I talked a few things over with my little brother. sometimes, when the muse kisses him, he can be an exceptionally good listener. to me, that's someone who knows when to comment, when to give his 5 cents of opinion and tells it in words the ranter can understand and work with it. who'll ask the right questions, brings ya further.

no, this isn't turning into a hommage. I don't know yet where this is leading me, but I'll put more cards onto the table and have another look.

I'm a control freak, see. and sometimes I have bigger problems with that. other times I can deal with it better. right now, I'm insecure about things that might or might not possibly happen in the months to come. meeting old friends again. last year, I met 2 former buddies again I hadn't seen in about 6 years. either they had changed or I did. probably I changed more. I didn't like them anymore. I asked myself what I had ever seen in them.

I'm scared this could happen with E and goldeneyes. yeah, I haven't really seen either in years, but they still inhabit good parts of my heart. I still think of them regularly. it would hurt more losing that. even that little. even if there's that little contact, it's still precious to me. I guess I'm holding onto them because I don't want to loose that part of my life just yet.

brother says I shouldn't put any expectations into meeting them. I should just be happy to see them, take the time to see them, enjoy it.

is it a matter of take what you can get and don't think too much of results or consequences, don't expect too much and ya won't get bitten by the green-eyed monster.

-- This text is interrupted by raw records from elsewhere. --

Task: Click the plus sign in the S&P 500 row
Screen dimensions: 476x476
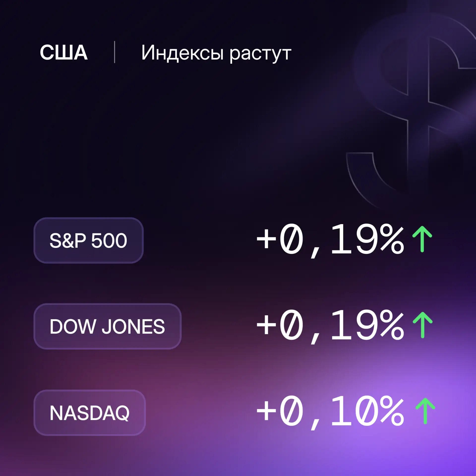Action: tap(266, 239)
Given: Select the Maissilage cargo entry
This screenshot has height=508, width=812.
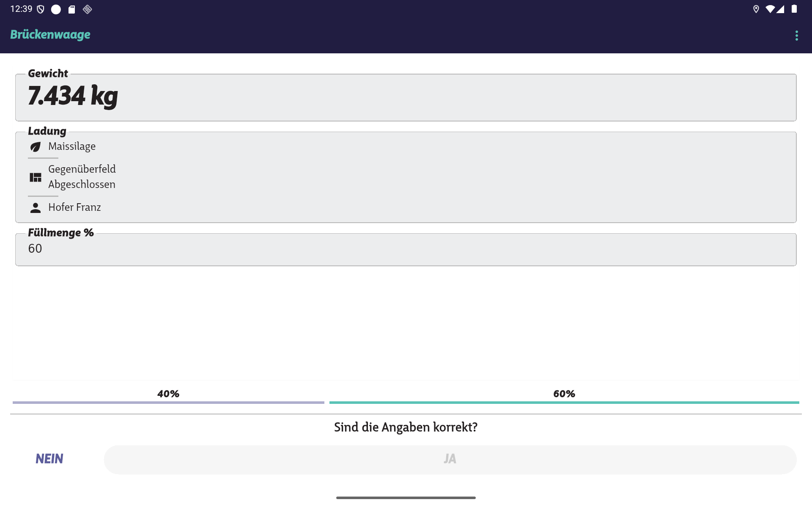Looking at the screenshot, I should pyautogui.click(x=72, y=146).
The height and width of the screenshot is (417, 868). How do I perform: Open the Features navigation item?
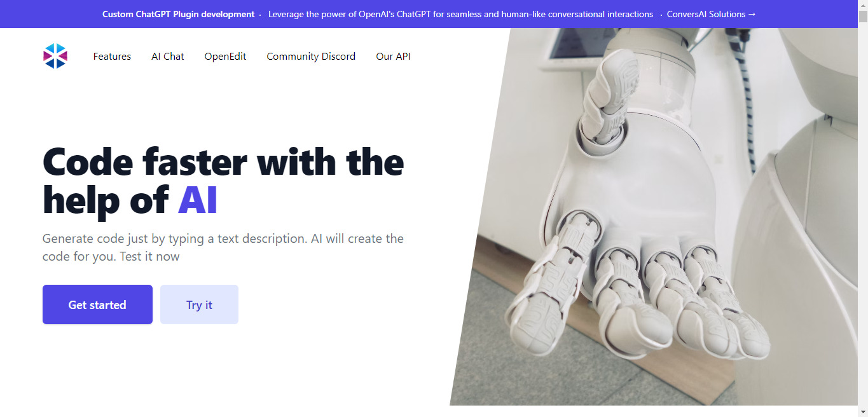pyautogui.click(x=112, y=57)
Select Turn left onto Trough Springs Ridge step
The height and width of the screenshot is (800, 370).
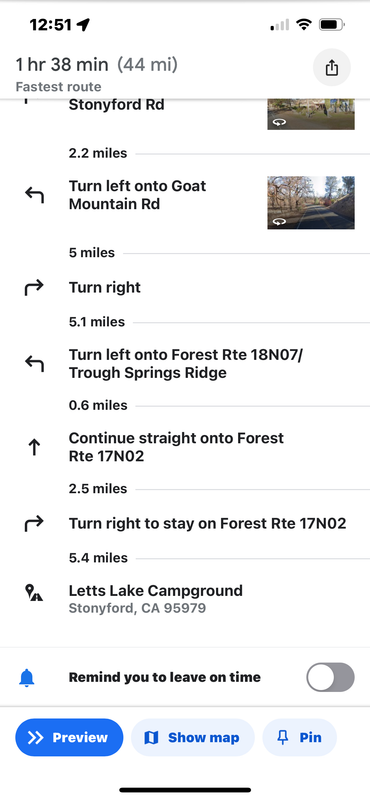point(186,364)
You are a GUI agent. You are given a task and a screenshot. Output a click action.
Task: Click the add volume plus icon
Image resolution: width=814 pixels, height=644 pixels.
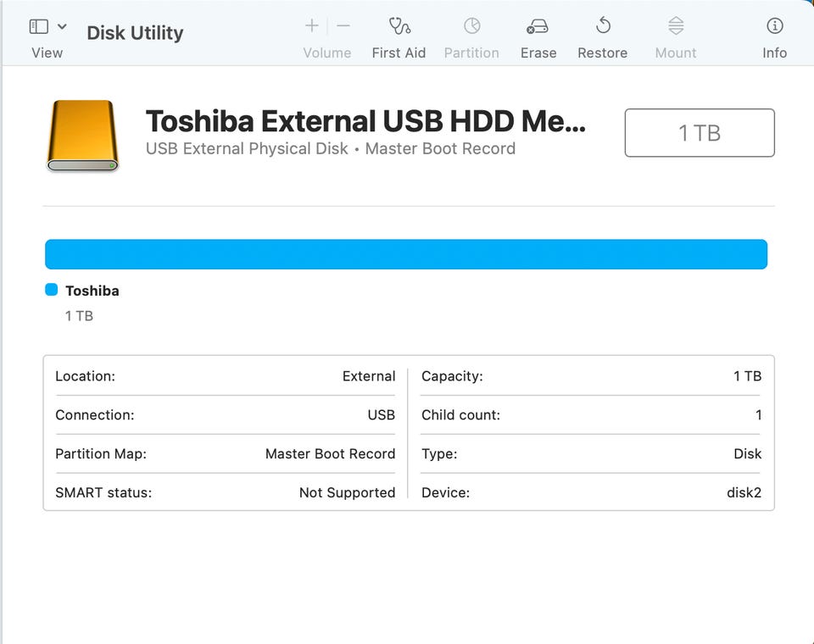312,26
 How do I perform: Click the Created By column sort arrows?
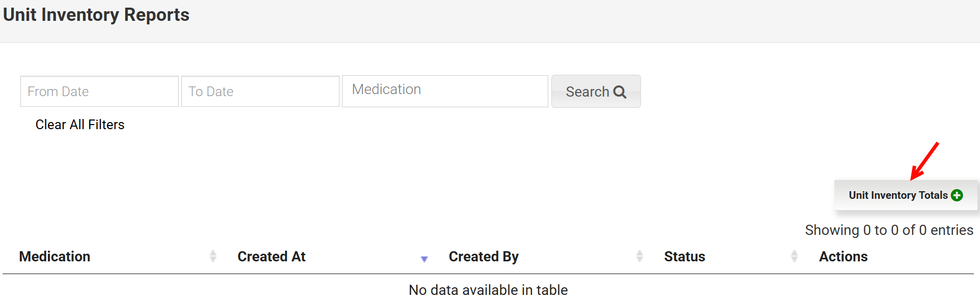[x=639, y=256]
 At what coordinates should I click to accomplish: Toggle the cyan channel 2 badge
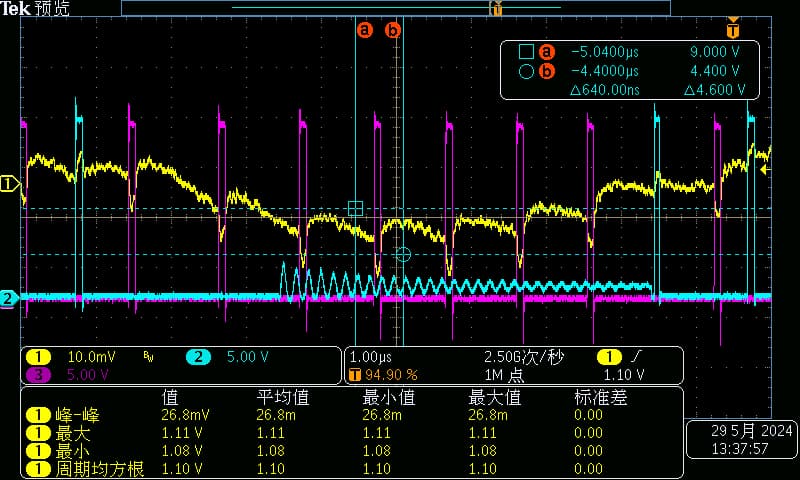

is it really that easy? can I take that? am I just deceiving myself? is it the end of my wishes, whatever they are?

goldeneye said I should do a coupla things I've never done before. is that it? for once letting go of my expectations and scaring myself?

I can live with people hating my guts. I can live with people liking me lots. what I can't live with is being so unimportant I don't trigger any emotion.

Saturday, February 04, 2006

|

fondness

d'ya know that feeling - listening to an album for the first time, and it doesn't bother you from the start. it goes on repeat, still like the music. after about a dozen repeats, ya start growing fond of it all. don't want to listen to anything else, still finding new aspects and angles on those tracks. start feeling the urge to tell people about it, look at this gem I found

it's happened with jack johnson's on and on and it's happening right now with paul weller's as is now. I just can't see any attraction in other music for some time. it's a bit like being in love with someone new...

it's been that way for me with people, too. with things/situations as well. the fondness doesn't really go away. it stays on. sometimes it turns into such closeness I can't see a reason to take it out of my life. sometimes that'll happen on its own. sometimes the feeling's just gone. and there's no repeat-button to bring it back. it bothers me a little....


I know there's a void that I should fill up with something, someone, I don't know.... and I don't see yet what it is. it's forming inside my head like a storm, slowly, slowly, but yet it has to turn into a shape.